Geçenlerde bir arkadaşımla konuşuyordum, erkek arkadaşının yanına Güney Amerika’ya gidiyordu 3 aylığına , nasıl izin aldığını sordum, izin değil “kariyer arası” aldım dedi. şöyle anlatayım, Belçika’da her çalışanın kariyeri boyunca toplam 1 yıllık bir kariyer arasına hakkı var, hatta bu ara bazı sektörlerde 5 yıla kadar uzayabiliyor, ama bu araların 3 er aylık periyotlar halinde kullanılması gerek.
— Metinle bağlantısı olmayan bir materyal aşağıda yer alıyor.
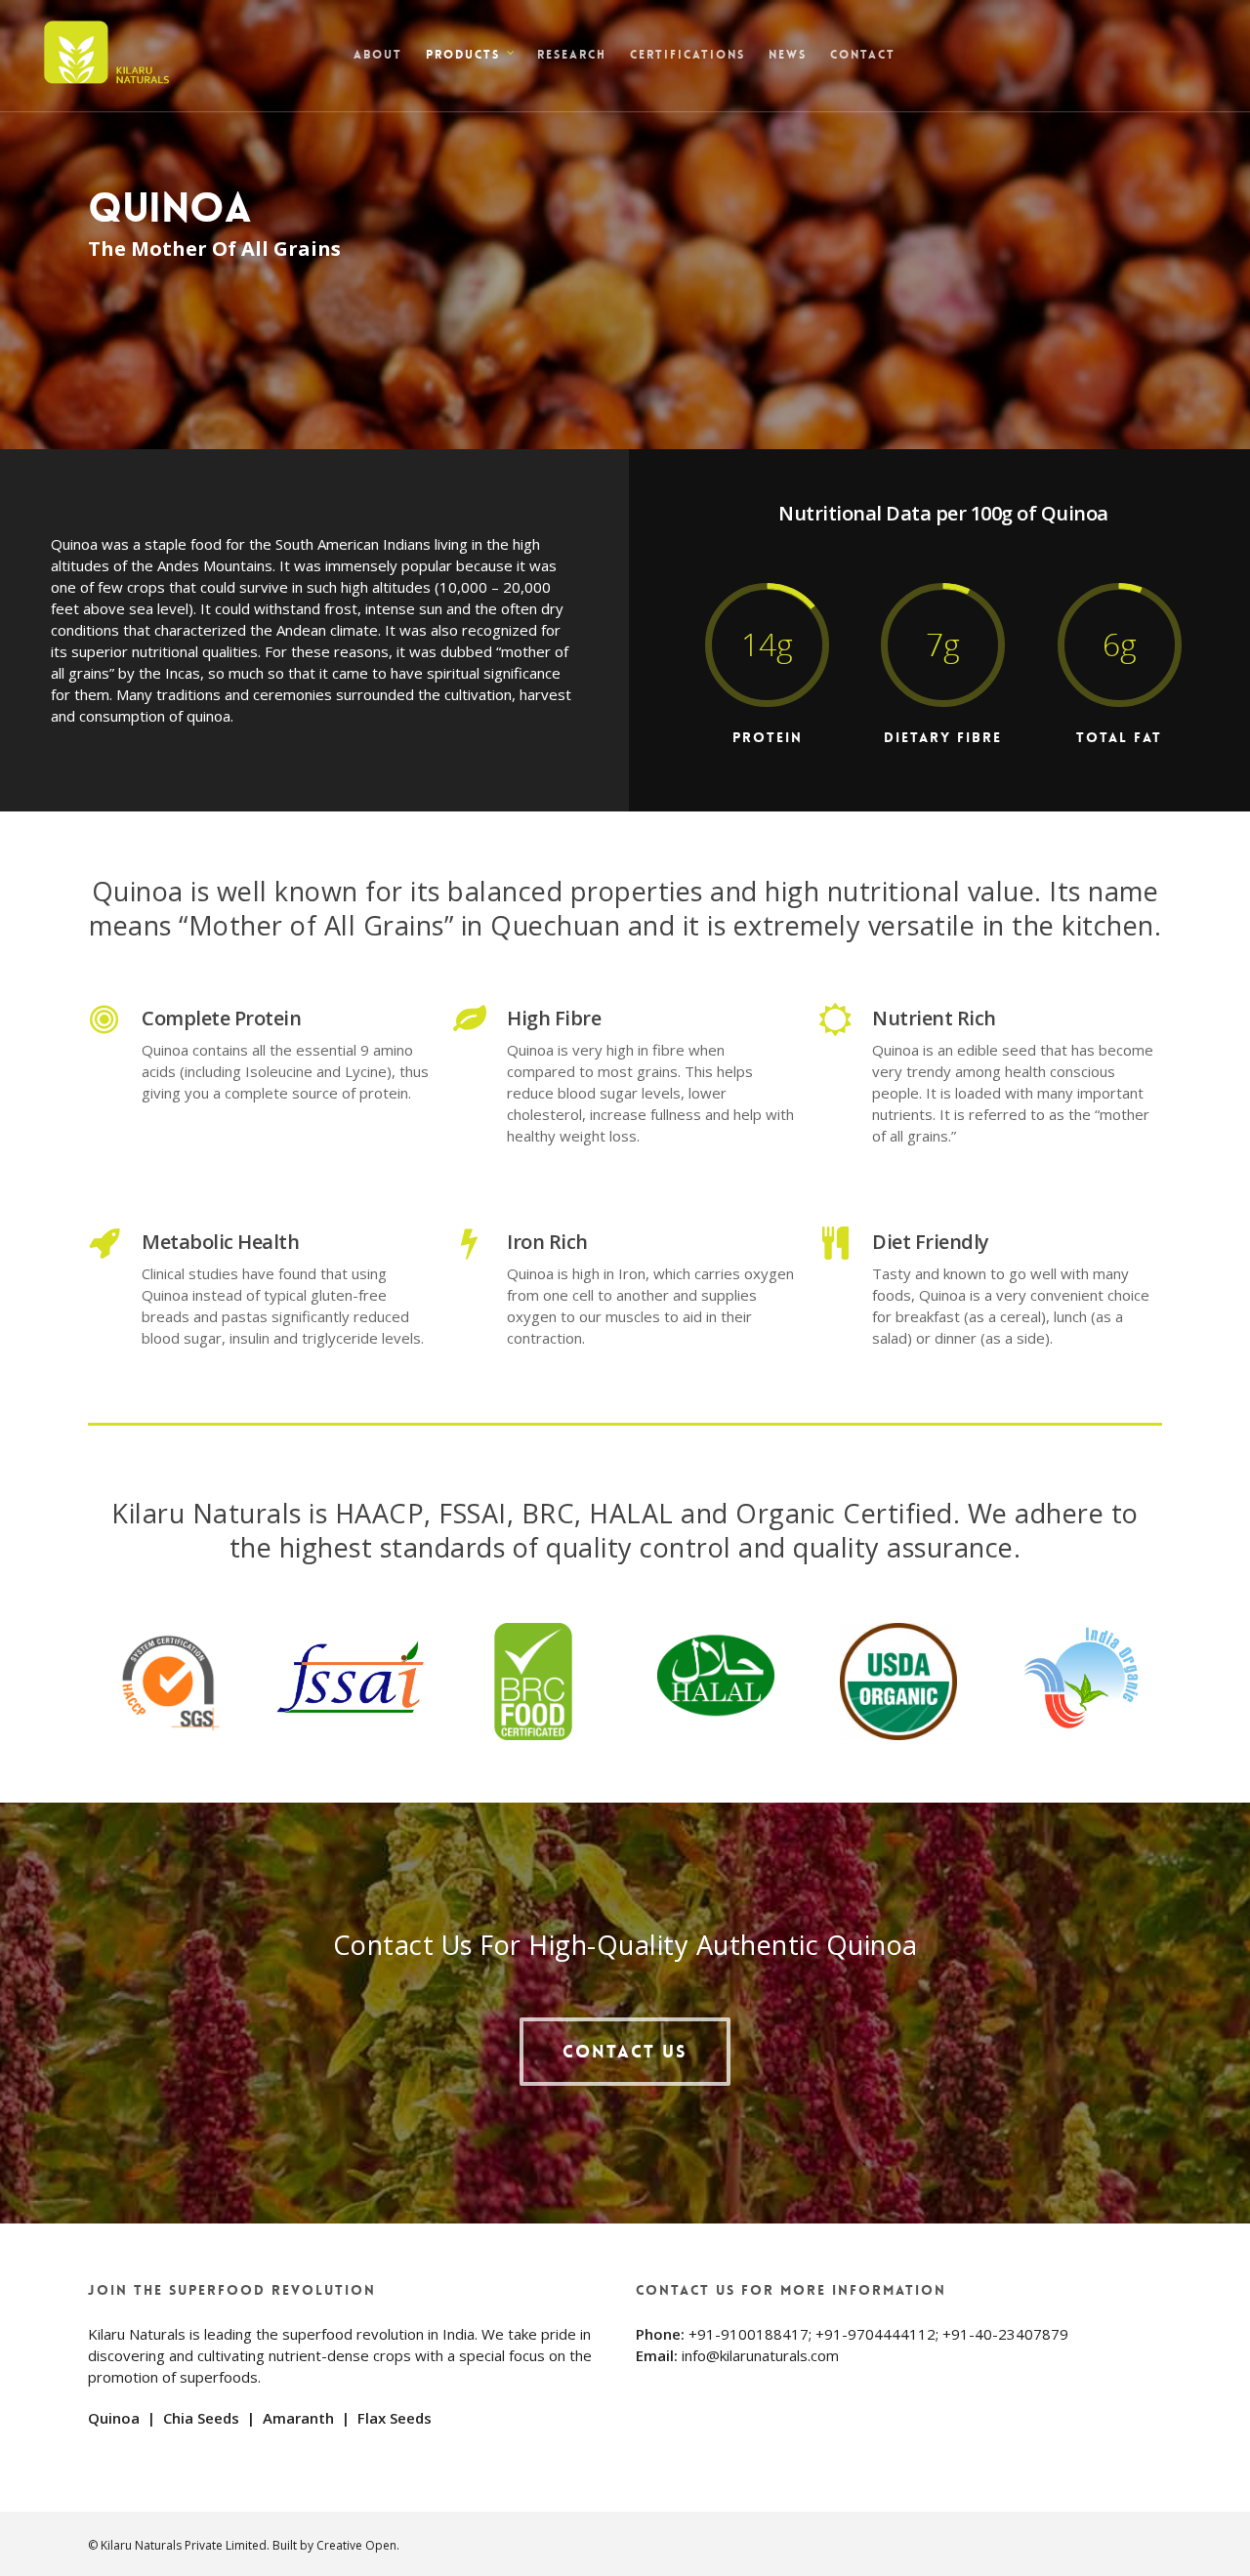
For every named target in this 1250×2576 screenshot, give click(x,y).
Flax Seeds (394, 2418)
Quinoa (114, 2418)
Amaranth (298, 2418)
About (378, 54)
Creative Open (356, 2545)
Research (571, 54)
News (788, 54)
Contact (863, 54)
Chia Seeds (201, 2418)
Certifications (687, 54)
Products (463, 54)
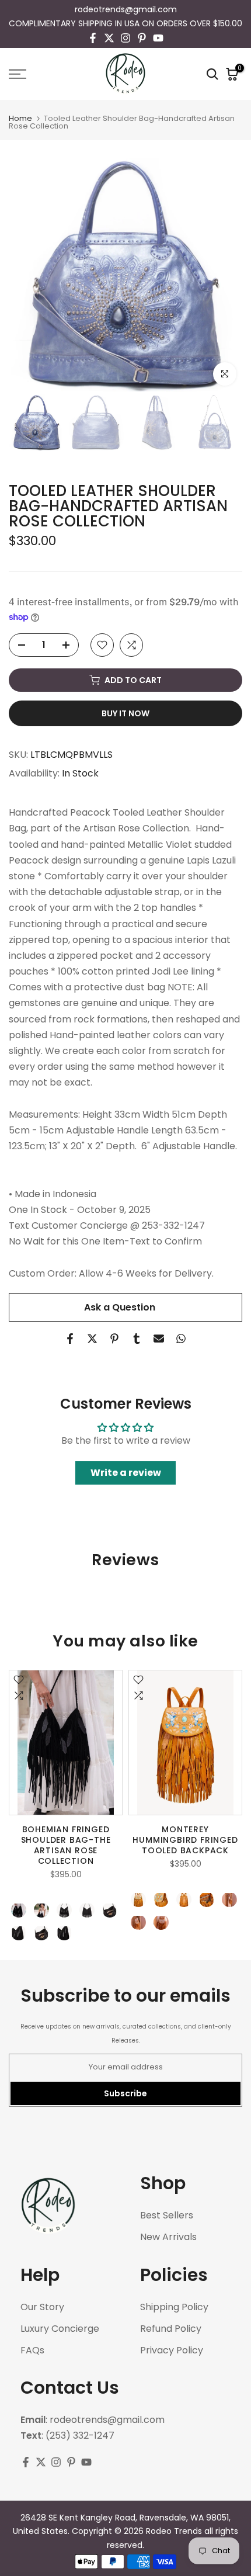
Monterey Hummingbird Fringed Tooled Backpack (185, 1839)
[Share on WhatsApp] (181, 1338)
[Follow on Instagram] (125, 38)
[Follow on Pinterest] (142, 38)
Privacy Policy (171, 2350)
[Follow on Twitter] (109, 38)
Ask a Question (119, 1307)
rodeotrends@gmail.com (126, 9)
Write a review (125, 1472)
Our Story (42, 2307)
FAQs (32, 2350)
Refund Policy (170, 2328)
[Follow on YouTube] (158, 38)
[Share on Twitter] (92, 1338)
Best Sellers (166, 2215)
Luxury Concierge (59, 2328)
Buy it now (125, 713)
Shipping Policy (174, 2307)
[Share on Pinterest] (114, 1338)
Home (20, 118)
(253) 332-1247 (80, 2435)
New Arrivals (168, 2237)
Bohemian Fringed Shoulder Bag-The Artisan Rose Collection (66, 1845)
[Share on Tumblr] (136, 1338)
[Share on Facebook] (70, 1338)
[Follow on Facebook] (93, 38)
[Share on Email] (159, 1338)
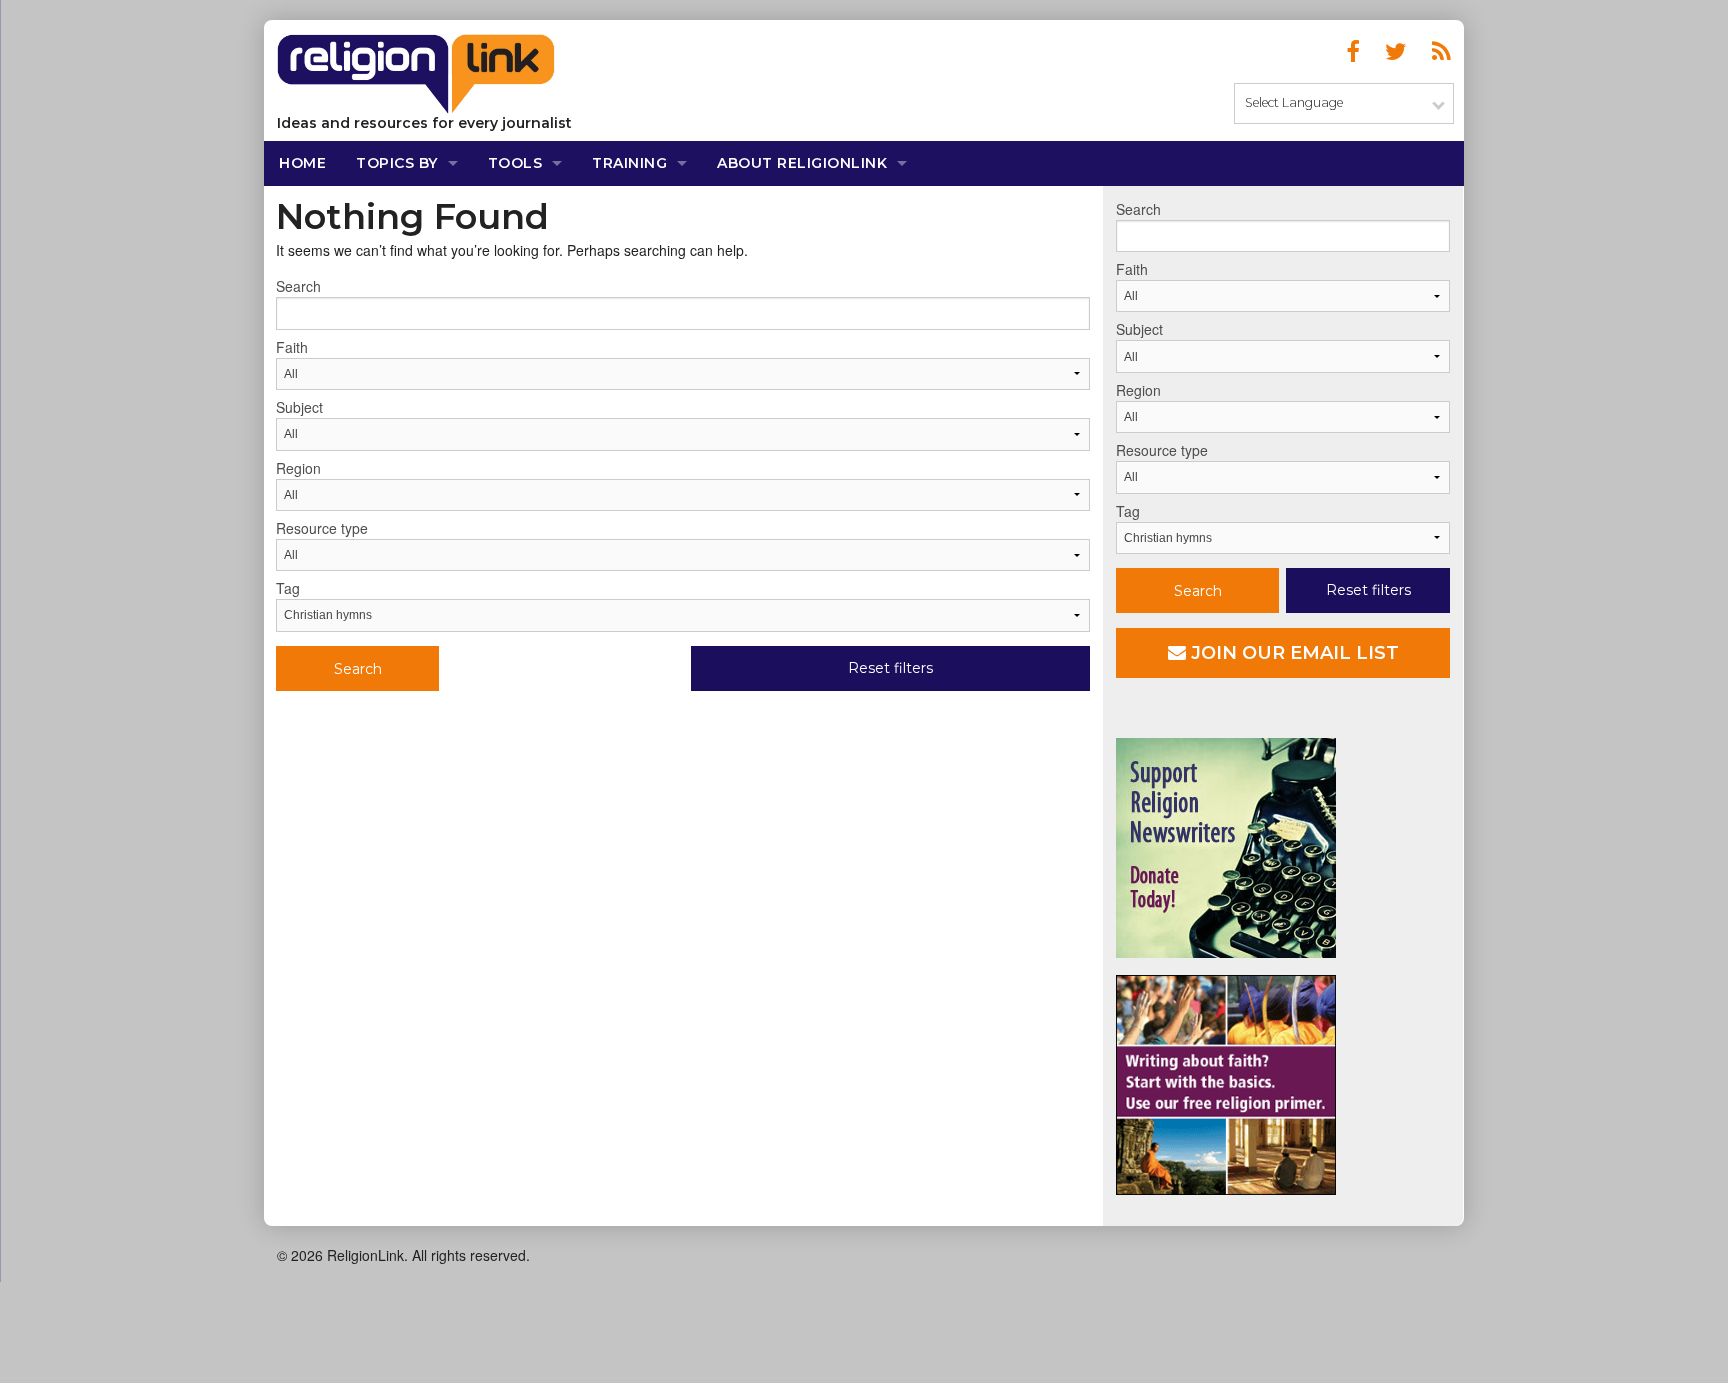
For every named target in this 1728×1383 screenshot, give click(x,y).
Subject (299, 407)
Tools (515, 163)
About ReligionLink (802, 163)
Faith (292, 347)
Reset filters (890, 668)
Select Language (1294, 102)
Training (629, 163)
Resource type (322, 528)
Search (298, 286)
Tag (288, 588)
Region (298, 468)
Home (302, 163)
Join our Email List (1292, 653)
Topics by (397, 163)
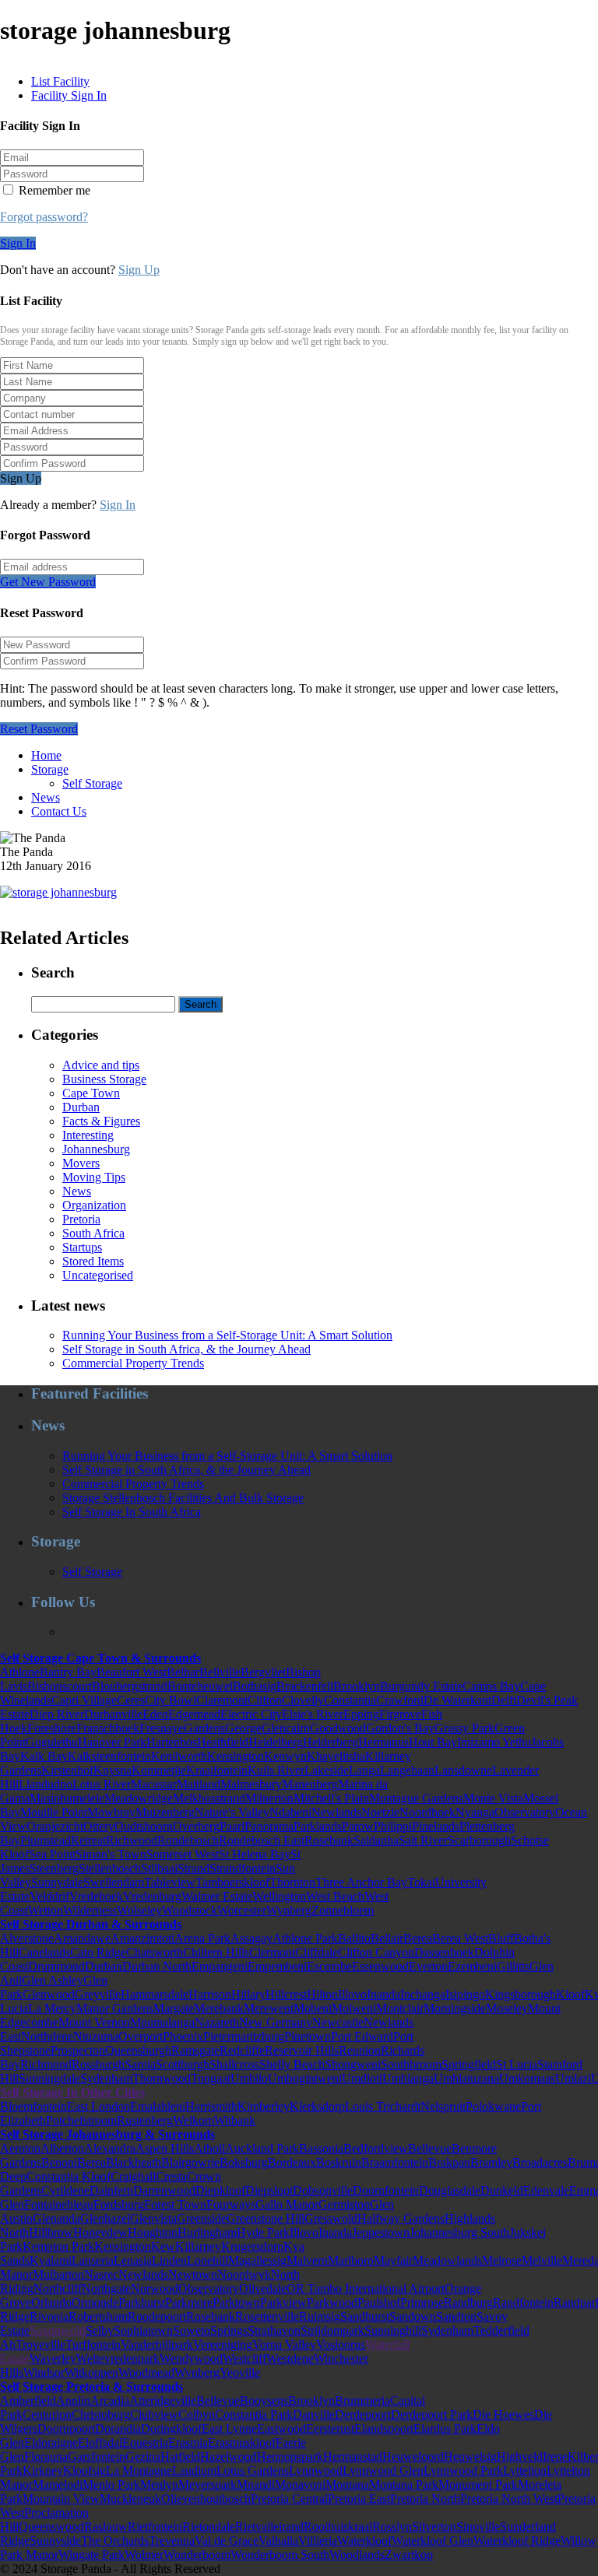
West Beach (335, 1896)
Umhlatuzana (466, 2078)
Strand (193, 1868)
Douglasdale (449, 2190)
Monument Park (478, 2484)
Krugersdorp (252, 2246)
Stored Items (93, 1261)
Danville (314, 2414)
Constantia (350, 1700)
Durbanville (113, 1714)
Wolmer (144, 2554)
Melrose (502, 2260)
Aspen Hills (164, 2148)
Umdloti (362, 2078)
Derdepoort (363, 2414)
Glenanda (56, 2218)
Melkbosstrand (209, 1798)
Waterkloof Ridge (517, 2540)
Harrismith (211, 2106)
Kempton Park (58, 2246)
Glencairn (286, 1728)
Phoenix (183, 2036)
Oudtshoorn (143, 1826)
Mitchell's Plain (331, 1798)
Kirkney (43, 2470)
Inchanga (422, 1994)
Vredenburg (152, 1896)
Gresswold (330, 2218)
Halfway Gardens (401, 2218)
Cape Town (91, 1093)
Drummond (56, 1966)
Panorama (269, 1826)
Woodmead (146, 2372)
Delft (503, 1700)
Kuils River (276, 1770)
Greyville (98, 1994)
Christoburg (101, 2414)
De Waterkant (457, 1700)
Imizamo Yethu (494, 1742)
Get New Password (48, 581)
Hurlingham (207, 2232)
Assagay (251, 1938)
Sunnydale (57, 1882)
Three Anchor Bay (361, 1882)
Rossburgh (98, 2064)
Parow (358, 1826)
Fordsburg (118, 2204)
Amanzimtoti (142, 1938)
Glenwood (49, 1994)
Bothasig (254, 1686)
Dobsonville (323, 2190)
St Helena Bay (254, 1854)
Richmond (46, 2064)
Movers (81, 1163)
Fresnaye (161, 1728)
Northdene (47, 2036)
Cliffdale (316, 1952)
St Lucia (516, 2064)
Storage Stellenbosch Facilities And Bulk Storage (183, 1497)
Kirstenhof (67, 1770)
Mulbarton (58, 2274)
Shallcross (234, 2064)
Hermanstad (352, 2456)
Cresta (171, 2176)
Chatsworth (154, 1952)
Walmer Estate (216, 1896)
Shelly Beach (292, 2064)
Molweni (354, 2008)
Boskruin (338, 2162)
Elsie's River (312, 1714)
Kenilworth (179, 1756)
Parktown (236, 2302)
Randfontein (523, 2302)
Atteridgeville (162, 2400)
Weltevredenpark (118, 2358)
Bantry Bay (68, 1672)
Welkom (193, 2120)
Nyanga (475, 1812)
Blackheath (133, 2162)
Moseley (507, 2008)
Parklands (318, 1826)
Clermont (272, 1952)
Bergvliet (263, 1672)
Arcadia (109, 2400)
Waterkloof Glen (432, 2540)
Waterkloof (364, 2540)
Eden (155, 1714)
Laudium (194, 2470)
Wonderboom (197, 2554)
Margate (173, 2008)
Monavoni (300, 2484)
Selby (100, 2330)
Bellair (387, 1938)
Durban (81, 1107)
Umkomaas (527, 2078)
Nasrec (101, 2274)
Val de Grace (227, 2540)
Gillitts (513, 1966)
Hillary (248, 1994)
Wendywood (191, 2358)
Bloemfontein (33, 2106)
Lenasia (133, 2260)
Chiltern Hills (216, 1952)
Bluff (501, 1938)
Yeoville (240, 2372)
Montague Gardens (416, 1798)
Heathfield (222, 1742)
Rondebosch (188, 1840)
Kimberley (263, 2106)
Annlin (73, 2400)
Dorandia (118, 2428)
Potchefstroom (81, 2120)
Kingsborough (520, 1994)
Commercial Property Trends (133, 1363)
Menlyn (159, 2484)
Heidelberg (275, 1742)
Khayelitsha (336, 1756)
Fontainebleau (58, 2204)
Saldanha (376, 1840)
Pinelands (435, 1826)
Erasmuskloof (242, 2442)
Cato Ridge (98, 1952)
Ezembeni (472, 1966)
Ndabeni (290, 1812)
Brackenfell (304, 1686)
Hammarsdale (154, 1994)
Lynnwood (316, 2470)
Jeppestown (381, 2232)
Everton (428, 1966)
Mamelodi (58, 2484)
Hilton (322, 1994)
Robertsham (98, 2316)
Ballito (354, 1938)
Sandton (456, 2316)
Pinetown (307, 2036)
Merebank (219, 2008)
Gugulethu (52, 1742)
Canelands (44, 1952)
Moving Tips (93, 1177)
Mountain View (61, 2498)
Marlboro (351, 2260)
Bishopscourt (59, 1686)
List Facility (60, 81)
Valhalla (278, 2540)
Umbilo (249, 2078)
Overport (140, 2036)
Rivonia (49, 2316)
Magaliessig (257, 2260)
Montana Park (403, 2484)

Geri döndüğünüzde işinize kaldığınız yerden başlıyorsunuz, patronunuzun sizi bu yüzden kovmaya kesinlikle hakkı yok, en fazla almak istediğiniz ara için başka bir tarih önerebiliyor. İşin en inanılmaz yanı ise bu 3 ay boyunca size ayda 500 Euro ödeniyor olması! Düşünsenize böyle bir uygulamanın Türkiye’de olduğunu? Burada çalışanlar karşılığı ödenmeden asla fazla mesai yapmıyor, yılda 4 hafta paralı tatile çıkıyor, ama bu sistemle ekonomi tıkır tıkır işliyor.
Biz de bunların hepsini hak ediyoruz, ama hak ettiğimizin bilincinde değiliz ki! İstemiyoruz, daha doğrusu istemeyi bilmiyoruz, hak ettiğimizi düşünsek kırıp dökmeye ihtiyaç duymazdık zaten. Ama biz istemeyi bilmediğimiz gibi, hakkıyla çalışmayı da her zaman beceremedik.
Oysa demiş ki Atatürk; “Hiçbir şeye ihtiyacımız yok, yalnız bir şeye ihtiyacımız vardır, çalışkan olmak! » Ne için çalışırsan onun meyvelerini toplarsın, ama akıllıca çalışmak ve yeri geldiğinde neyi hak ettiğini bilip onu talep etmek gerekir, çünkü; « Çalışmak demek, boşuna yorulmak, terlemek değildir. Zamanın gereklerine göre bilim ve teknik ve her türlü uygar buluşlardan azami derecede istifade etmek zorunludur ».
Atatürk’ü, ilke ve istekleri doğrultusunda çalışan ve hak aramayı bilen bir toplum olmamız dileğiyle saygıyla anıyorum.